Antwort: Nein, ganz und gar nicht. Offenbar spielt der etwas undurchsichtige Anwalt Rudi (gespielt von Rainer Bock) - von dem man anfangs nicht so recht weiß, welche Funktion er eigentlich hat -, auch eine gewisse Rolle in Carlas Leben. Sie begleitet ihn bei seinem Wunsch nach einer weiblichen Identität, und genießt mit ihm einen Bühnenauftritt in Frack und Zylinder im Film. Dieses Spiel mit der Identität ist hübsch undefiniert, es muss ja nicht alles ein Label bekommen oder schon haben. Vielmehr sollten wir alles für möglich halten und auch alles leben - vielleicht hat Carla ja den Wunsch nach einer androgynen Existenz? 

Frage: Das Verschiedensein von Menschen wird hier quasi nebenbei thematisiert.
Antwort: Ja - ist das nicht wunderbar? Es muss doch nicht bei jeder Lesbe oder jedem Schwulen diese ihre oder seine Eigenschaft noch großartig betont werden. Wir zeigen, dass nicht-nur-heterosexuelle Menschen ganz selbstverständlich im Leben vorkommen, und in unserem Film hat das Thema lesbische Beziehung sogar eine gewisse Beiläufigkeit.
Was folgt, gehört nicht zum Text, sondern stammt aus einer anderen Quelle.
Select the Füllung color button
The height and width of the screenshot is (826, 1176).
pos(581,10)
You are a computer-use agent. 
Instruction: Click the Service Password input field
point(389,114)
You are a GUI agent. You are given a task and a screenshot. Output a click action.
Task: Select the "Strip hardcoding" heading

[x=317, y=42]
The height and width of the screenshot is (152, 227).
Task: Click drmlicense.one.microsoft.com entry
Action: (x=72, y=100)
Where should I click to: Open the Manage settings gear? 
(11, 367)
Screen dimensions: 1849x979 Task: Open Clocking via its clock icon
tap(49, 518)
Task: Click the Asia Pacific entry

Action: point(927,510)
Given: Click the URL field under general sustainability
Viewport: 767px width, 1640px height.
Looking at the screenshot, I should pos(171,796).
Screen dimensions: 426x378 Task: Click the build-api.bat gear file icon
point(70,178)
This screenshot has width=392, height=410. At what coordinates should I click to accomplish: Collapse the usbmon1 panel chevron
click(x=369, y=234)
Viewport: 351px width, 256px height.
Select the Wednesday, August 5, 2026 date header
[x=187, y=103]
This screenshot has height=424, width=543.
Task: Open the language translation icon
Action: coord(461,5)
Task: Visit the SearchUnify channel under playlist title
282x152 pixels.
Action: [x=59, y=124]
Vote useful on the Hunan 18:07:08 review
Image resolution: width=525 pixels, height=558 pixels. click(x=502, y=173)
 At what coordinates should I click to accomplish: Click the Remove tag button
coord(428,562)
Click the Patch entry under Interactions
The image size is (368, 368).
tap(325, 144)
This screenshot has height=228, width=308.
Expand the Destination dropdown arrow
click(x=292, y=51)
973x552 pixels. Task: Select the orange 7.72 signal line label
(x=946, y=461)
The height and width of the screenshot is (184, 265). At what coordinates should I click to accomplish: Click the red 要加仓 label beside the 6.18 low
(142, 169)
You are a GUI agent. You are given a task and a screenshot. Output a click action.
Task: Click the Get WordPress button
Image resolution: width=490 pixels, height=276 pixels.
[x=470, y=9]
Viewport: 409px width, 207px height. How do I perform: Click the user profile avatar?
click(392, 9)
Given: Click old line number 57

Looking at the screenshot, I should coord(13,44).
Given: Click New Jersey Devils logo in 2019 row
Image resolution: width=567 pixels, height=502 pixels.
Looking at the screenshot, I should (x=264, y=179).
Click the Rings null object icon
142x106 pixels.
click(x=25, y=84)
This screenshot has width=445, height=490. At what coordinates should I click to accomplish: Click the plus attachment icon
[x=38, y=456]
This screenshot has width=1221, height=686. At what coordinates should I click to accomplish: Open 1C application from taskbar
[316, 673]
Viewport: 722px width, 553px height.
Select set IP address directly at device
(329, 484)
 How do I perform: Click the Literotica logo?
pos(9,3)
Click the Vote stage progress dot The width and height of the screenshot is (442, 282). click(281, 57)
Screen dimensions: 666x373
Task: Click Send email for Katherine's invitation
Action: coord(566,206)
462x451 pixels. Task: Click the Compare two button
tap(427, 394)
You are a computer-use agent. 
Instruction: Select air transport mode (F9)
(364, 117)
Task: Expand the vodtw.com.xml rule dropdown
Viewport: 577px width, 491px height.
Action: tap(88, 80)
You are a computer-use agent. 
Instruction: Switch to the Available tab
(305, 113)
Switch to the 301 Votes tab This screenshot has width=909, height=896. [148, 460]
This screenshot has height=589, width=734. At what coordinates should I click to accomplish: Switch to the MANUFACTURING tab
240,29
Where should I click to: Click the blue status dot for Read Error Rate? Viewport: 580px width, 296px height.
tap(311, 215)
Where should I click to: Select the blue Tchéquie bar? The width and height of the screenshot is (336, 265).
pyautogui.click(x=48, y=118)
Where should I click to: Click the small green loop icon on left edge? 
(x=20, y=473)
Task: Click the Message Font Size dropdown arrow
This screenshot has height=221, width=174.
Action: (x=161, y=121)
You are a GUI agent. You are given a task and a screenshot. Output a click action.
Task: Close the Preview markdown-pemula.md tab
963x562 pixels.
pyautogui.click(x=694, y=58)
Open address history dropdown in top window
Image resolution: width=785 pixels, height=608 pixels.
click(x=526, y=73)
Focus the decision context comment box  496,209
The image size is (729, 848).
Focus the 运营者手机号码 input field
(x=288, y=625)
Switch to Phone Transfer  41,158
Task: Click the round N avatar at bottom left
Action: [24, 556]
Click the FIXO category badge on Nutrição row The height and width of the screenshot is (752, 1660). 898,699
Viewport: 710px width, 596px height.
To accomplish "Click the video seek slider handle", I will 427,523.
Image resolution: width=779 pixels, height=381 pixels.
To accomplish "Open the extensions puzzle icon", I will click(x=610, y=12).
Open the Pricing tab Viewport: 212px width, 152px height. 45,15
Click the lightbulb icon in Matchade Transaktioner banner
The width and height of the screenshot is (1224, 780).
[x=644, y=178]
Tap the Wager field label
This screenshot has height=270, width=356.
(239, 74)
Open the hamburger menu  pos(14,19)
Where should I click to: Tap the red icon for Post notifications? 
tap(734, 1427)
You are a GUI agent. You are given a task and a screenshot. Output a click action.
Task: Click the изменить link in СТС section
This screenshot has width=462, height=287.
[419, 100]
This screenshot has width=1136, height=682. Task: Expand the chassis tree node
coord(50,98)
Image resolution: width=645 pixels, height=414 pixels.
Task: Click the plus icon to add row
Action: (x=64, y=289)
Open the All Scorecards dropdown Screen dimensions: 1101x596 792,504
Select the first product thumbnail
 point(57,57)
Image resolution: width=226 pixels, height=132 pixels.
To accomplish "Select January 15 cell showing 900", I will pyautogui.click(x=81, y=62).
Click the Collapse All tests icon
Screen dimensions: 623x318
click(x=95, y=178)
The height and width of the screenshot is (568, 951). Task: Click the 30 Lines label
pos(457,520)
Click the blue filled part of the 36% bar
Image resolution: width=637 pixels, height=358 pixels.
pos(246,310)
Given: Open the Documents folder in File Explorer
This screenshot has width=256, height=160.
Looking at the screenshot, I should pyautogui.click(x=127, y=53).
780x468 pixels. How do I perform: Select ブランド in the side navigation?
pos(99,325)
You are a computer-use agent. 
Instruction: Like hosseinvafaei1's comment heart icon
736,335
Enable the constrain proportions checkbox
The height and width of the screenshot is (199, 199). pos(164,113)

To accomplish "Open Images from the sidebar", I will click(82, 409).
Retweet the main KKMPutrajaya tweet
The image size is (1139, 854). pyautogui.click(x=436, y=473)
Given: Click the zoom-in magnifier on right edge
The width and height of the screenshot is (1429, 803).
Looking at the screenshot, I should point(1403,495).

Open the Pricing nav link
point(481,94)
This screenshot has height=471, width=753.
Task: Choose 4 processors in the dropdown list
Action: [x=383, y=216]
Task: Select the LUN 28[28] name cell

Für ihre geliebte Enkelin will Carla eben nicht, dass sie in die klassische Frauenfalle tappt, und rät ihr zur Abtreibung. Da macht sie einen Fehler, den sie aber schnell bemerkt. Wichtig ist: Sie ist unterwegs und hat sich auf den Weg gemacht hin zu etwas, von dem sie vermutlich selbst nicht genau weiß, was es wohl sein soll.

Frage: «Ich liebe Euch schon - ich mag Euch nur nicht» - so spricht Carla zu ihren Kindern.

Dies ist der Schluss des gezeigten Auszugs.